Preferably, the inner adjusting blocks 39 and the inner adjusting blocks 39 form a square shape, the outer adjusting blocks 391 and the outer adjusting blocks 391 form a square shape, the square shape formed by the inner adjusting blocks 39 and the square shape formed by the outer adjusting blocks 391 and the outer adjusting blocks 391 form a moving track, the moving track is adjusted by the operation of the driving motor 21, and the moving track is always in a square state and only has different sizes.

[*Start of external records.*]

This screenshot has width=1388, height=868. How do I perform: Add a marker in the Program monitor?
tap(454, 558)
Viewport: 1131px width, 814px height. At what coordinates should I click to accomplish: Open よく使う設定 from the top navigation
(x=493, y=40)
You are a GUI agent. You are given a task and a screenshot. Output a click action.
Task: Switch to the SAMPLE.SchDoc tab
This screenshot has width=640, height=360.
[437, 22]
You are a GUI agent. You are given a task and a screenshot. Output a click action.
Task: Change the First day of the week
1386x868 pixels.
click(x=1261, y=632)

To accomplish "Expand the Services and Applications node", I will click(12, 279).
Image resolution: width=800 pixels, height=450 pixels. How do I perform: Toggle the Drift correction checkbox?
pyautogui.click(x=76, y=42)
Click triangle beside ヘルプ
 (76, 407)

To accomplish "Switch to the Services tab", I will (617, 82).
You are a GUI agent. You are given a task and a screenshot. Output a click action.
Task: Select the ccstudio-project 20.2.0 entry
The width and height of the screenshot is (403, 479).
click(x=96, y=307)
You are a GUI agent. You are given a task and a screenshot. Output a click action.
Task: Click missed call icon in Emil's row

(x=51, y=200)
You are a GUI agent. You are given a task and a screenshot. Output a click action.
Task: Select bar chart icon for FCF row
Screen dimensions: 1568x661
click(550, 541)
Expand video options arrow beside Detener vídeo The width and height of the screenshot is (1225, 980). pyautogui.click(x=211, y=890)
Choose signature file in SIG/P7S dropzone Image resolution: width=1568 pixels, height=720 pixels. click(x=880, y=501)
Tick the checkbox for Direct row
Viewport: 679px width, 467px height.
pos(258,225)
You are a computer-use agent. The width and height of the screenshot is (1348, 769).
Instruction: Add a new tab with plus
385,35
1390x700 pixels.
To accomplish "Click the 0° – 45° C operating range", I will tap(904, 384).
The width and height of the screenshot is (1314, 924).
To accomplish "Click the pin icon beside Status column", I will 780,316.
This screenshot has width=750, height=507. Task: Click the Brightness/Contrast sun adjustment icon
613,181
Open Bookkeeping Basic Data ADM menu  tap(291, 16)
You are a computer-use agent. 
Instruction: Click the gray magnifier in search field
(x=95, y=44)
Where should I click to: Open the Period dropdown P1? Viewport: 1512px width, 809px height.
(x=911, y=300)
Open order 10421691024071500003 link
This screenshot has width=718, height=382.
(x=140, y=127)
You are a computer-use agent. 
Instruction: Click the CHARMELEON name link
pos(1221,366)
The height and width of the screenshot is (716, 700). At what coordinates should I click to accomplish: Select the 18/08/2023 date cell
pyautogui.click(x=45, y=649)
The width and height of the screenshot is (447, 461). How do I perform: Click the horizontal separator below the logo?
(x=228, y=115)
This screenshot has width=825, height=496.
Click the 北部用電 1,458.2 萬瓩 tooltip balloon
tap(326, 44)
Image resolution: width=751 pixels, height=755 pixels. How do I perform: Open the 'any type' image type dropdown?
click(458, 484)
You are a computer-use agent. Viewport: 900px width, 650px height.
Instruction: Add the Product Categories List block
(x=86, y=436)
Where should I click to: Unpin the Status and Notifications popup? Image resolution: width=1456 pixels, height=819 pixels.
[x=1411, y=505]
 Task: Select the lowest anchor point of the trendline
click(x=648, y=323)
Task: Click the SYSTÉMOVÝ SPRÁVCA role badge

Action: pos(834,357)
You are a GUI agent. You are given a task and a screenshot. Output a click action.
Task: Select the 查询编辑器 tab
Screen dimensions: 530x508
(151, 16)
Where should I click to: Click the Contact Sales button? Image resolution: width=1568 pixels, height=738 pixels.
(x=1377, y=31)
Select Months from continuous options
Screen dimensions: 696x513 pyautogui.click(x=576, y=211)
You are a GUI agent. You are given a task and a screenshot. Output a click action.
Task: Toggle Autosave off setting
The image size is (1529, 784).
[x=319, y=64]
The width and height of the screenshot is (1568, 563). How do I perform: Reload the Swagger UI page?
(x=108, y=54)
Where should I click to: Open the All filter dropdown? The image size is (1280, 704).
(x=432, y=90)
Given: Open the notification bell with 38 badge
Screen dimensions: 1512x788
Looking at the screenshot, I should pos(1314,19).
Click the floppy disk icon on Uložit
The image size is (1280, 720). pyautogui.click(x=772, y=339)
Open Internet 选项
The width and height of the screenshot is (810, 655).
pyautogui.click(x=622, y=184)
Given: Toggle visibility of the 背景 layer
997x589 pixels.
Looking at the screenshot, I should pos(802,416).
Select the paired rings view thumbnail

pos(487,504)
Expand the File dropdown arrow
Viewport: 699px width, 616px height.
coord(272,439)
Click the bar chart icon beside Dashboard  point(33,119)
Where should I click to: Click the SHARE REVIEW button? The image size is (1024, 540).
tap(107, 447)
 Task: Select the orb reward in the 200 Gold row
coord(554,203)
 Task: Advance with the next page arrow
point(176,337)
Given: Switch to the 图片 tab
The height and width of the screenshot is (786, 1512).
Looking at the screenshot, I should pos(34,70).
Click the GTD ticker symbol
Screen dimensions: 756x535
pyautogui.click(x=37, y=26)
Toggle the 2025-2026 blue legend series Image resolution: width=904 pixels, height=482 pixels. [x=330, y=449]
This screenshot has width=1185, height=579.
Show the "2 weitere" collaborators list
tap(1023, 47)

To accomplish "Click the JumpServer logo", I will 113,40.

Preferably, the encircling movement device 4 comprises an encircling movement frame 41, an encircling movement motor 42, an encircling movement gear 43, an encircling movement cylinder 44, an encircling movement plate 45, an encircling movement roller 46, an encircling movement block 47 and an encircling movement piece 48, wherein the encircling movement frame 41 is arranged on the adjusting frame 32, the encircling movement motor 42 is arranged on the encircling movement frame 41, the encircling movement gear 43 is arranged on the output end of the encircling movement motor 42, the encircling movement cylinder 44 is arranged at the central position of the adjusting frame 32 and is in rotary connection, teeth which are in meshed transmission with the encircling movement gear 43 are arranged on the encircling movement cylinder 44, the encircling movement roller 46 is positioned in a movement track and is in sliding fit, a sliding groove is arranged on the encircling movement plate 45, the encircling movement block 47 is arranged in the sliding groove and is in sliding fit, one end of the encircling movement piece 48 is connected to the encircling movement roller 46 and the other end passes through the encircling movement block 47, and the X-ray detection device 1 is detachably arranged on the encircling movement block 47.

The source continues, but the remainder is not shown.